→ INPUT MATERIAL:
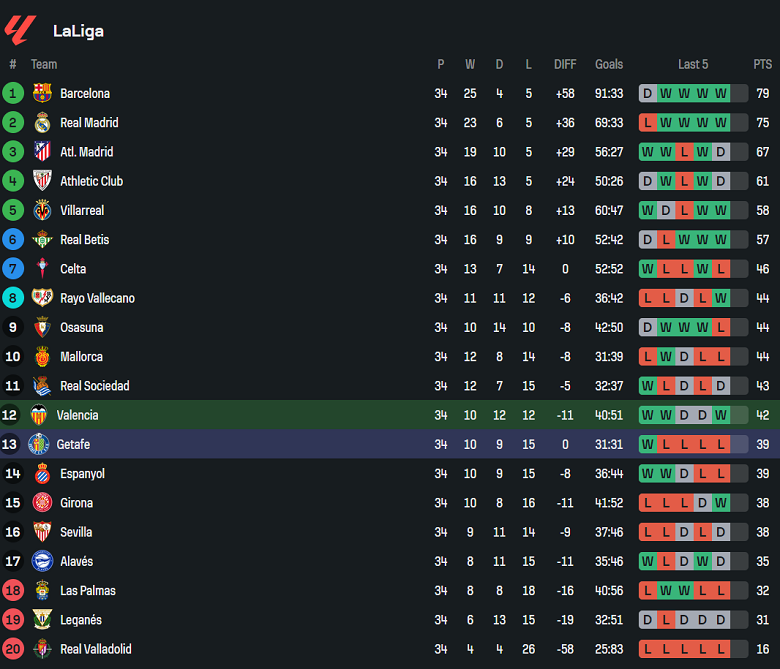Open the Rayo Vallecano team link
Image resolution: width=780 pixels, height=669 pixels.
[x=97, y=298]
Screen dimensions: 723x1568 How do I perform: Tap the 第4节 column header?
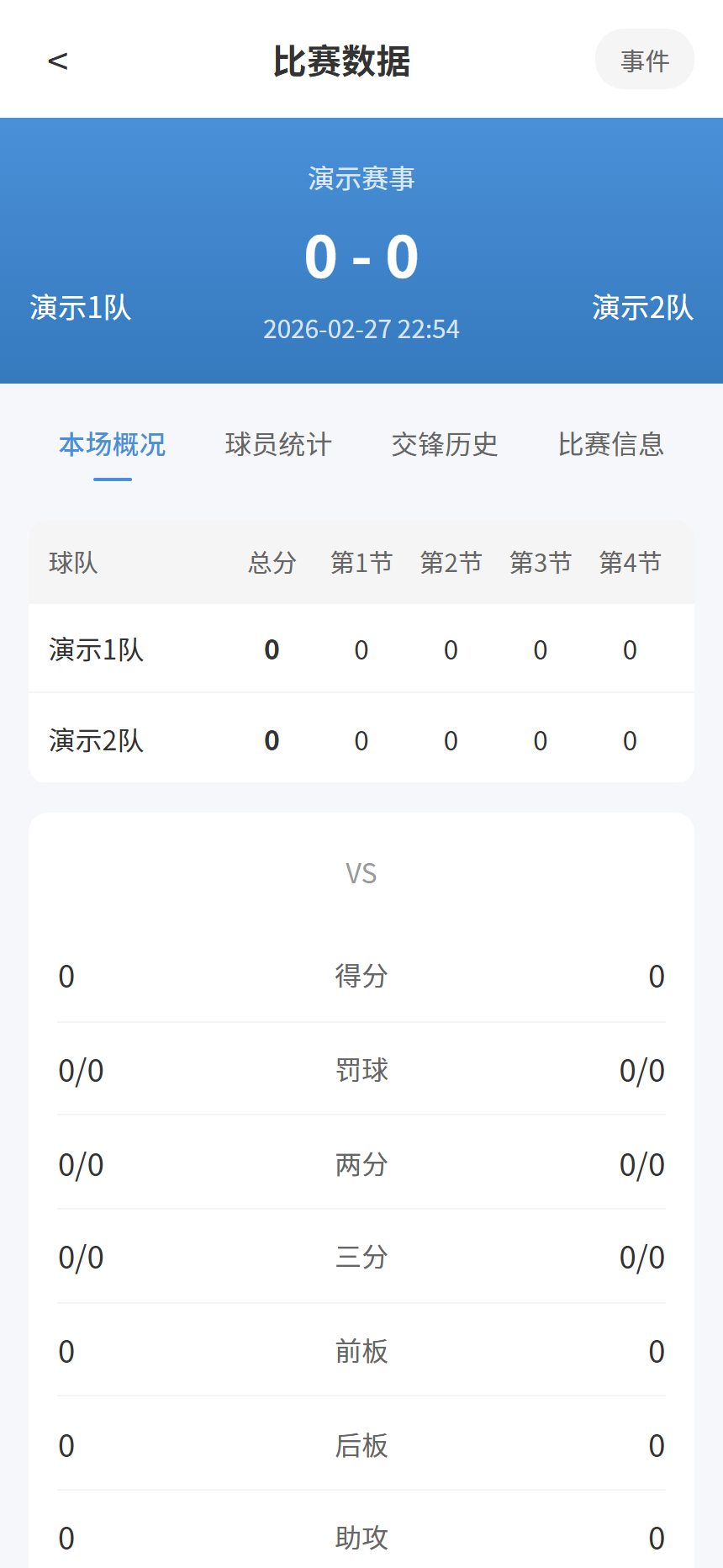click(629, 562)
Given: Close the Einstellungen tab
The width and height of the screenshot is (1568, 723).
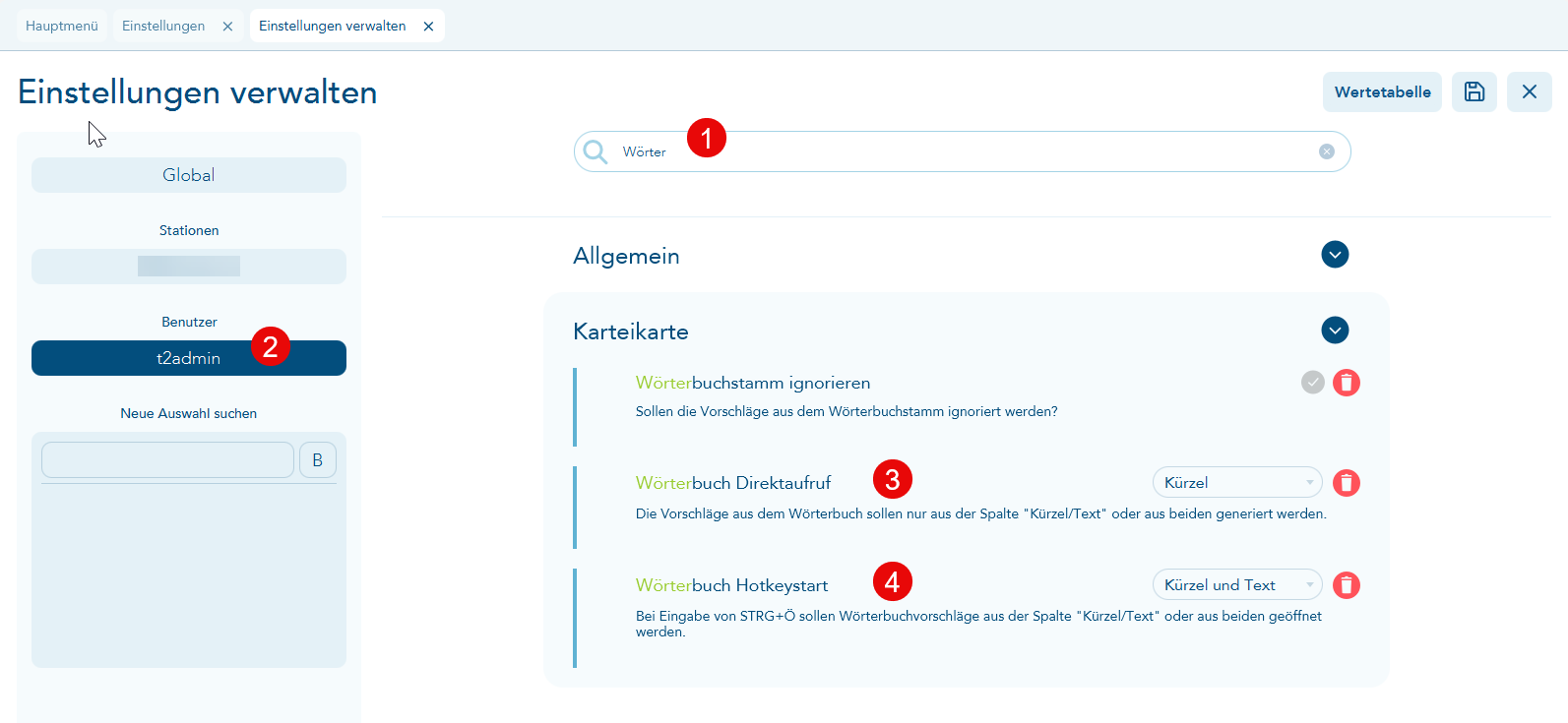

→ GOAL OF THE EXERCISE: Give back exactly, and only, the lines from the one holding "Screen dimensions: 723x1568" through the last line of the entries, with every picture omitted.

→ SOLUTION FOR THIS EXERCISE:
Screen dimensions: 723x1568 How do I perform: Tap the 第4节 column header?
click(629, 562)
Given: Close the Einstellungen tab
The width and height of the screenshot is (1568, 723).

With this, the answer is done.